Alexander at IU Northwest: King would be ‘bursting with pride’ over Ferguson protests

Author and activist Michelle Alexander called Tuesday for a new movement for social justice that brings together advocates for poor people, prisoners and their families, immigrants, minorities and other groups that are denied justice.

“We’ve got to be able to connect the dots and build a multiracial, multi-ethnic human rights movement,” she said. “Our challenge is not simply to change the law but to change public consciousness.”

Michelle Alexander

Michelle Alexander speaks at IU Northwest. (Photo by Erika Rose).

Alexander, a law professor and the author of “The New Jim Crow: Mass Incarceration in the Age of Colorblindness,” spoke at Indiana University Northwest in connection with its “One Book … One Campus … One Community” initiative. The lecture was live broadcast to other IU campuses.

In a talk that was part of multi-campus Martin Luther King Jr. Day observances, Michelle decried the tendency to ignore King’s radical critique of inequality. She reminded listeners that, when King was killed, he was organizing a “poor people’s campaign” for economic justice.

“We must not forget that he died a revolutionary,” she said.

“The New Jim Crow” argues that harsh criminal laws and procedures, especially the war on drugs, disproportionately target people of color and have supplanted slavery and racial segregation as a system of social control. She said the nation’s prison population exploded from 300,000 to 2 million in a recent 30-year period, before starting a small decline in recent years.
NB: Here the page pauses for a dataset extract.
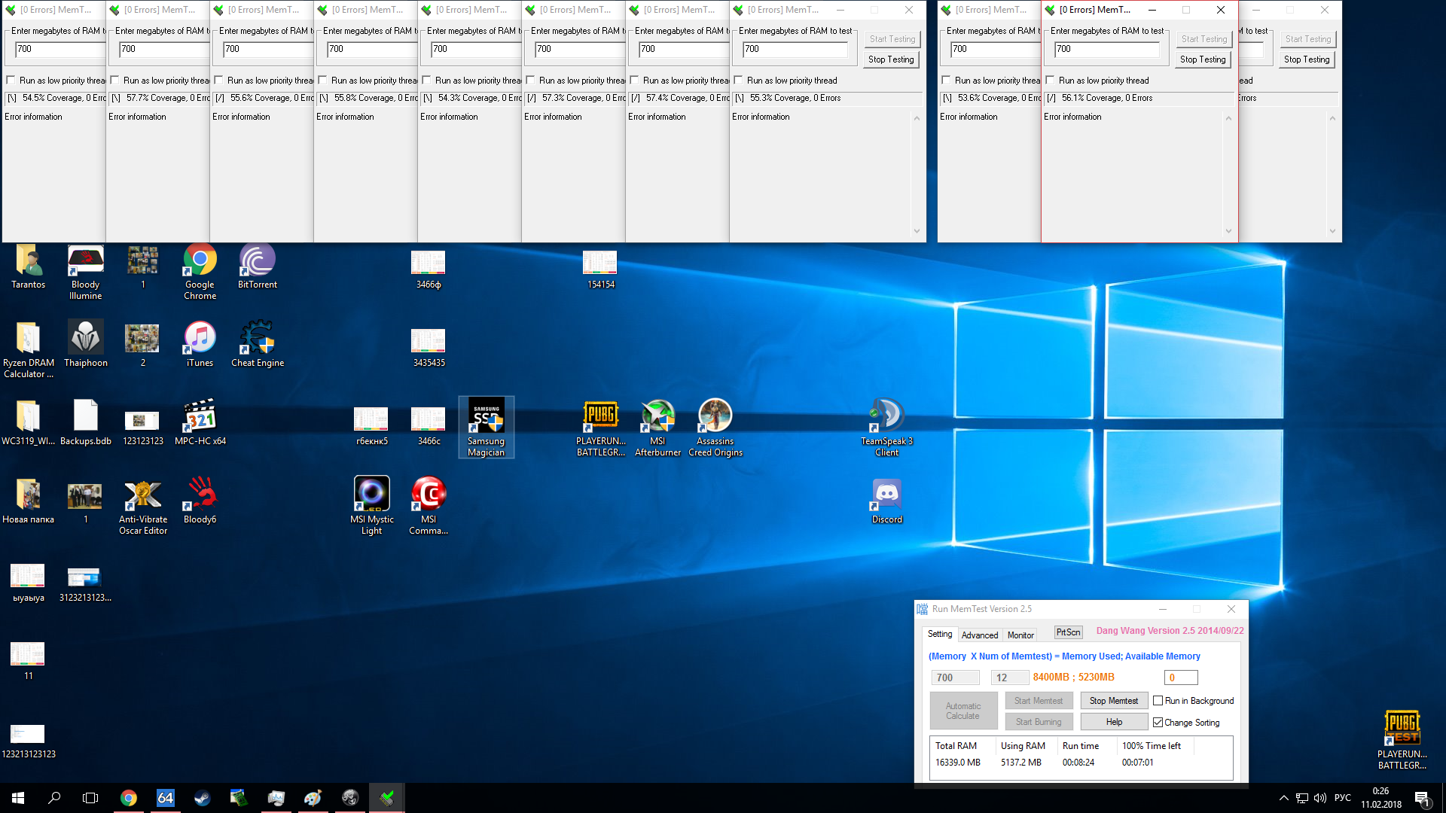Launch MSI Afterburner from desktop
Viewport: 1446px width, 813px height.
click(x=657, y=416)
People who have been convicted of crimes, she said, routinely face legal discrimination in housing and employment and are unable to vote in many states.

“The ‘whites only’ signs have come down, but other signs have gone up,” she said.

Alexander said police and prosecutors probably don’t set out to target minorities. But fear-based laws and policies produce a system in which people of color are much more likely to be charged with drug offenses, even though studies show white people are just as likely to use and to sell drugs.

“These unconscious biases and stereotypes have infected all of us,” she said. “They lead to enormous disparities in our criminal justice system.”

Alexander said there is cause for optimism in the protests that broke out last year in response to police killings of black men and youth in Ferguson, Mo., and elsewhere, and especially in the fact that young people have led the protests.

“I can tell you, when I think of these protesters, I feel nothing but pride,” she said. “And I can tell you Dr. King would be bursting with pride.”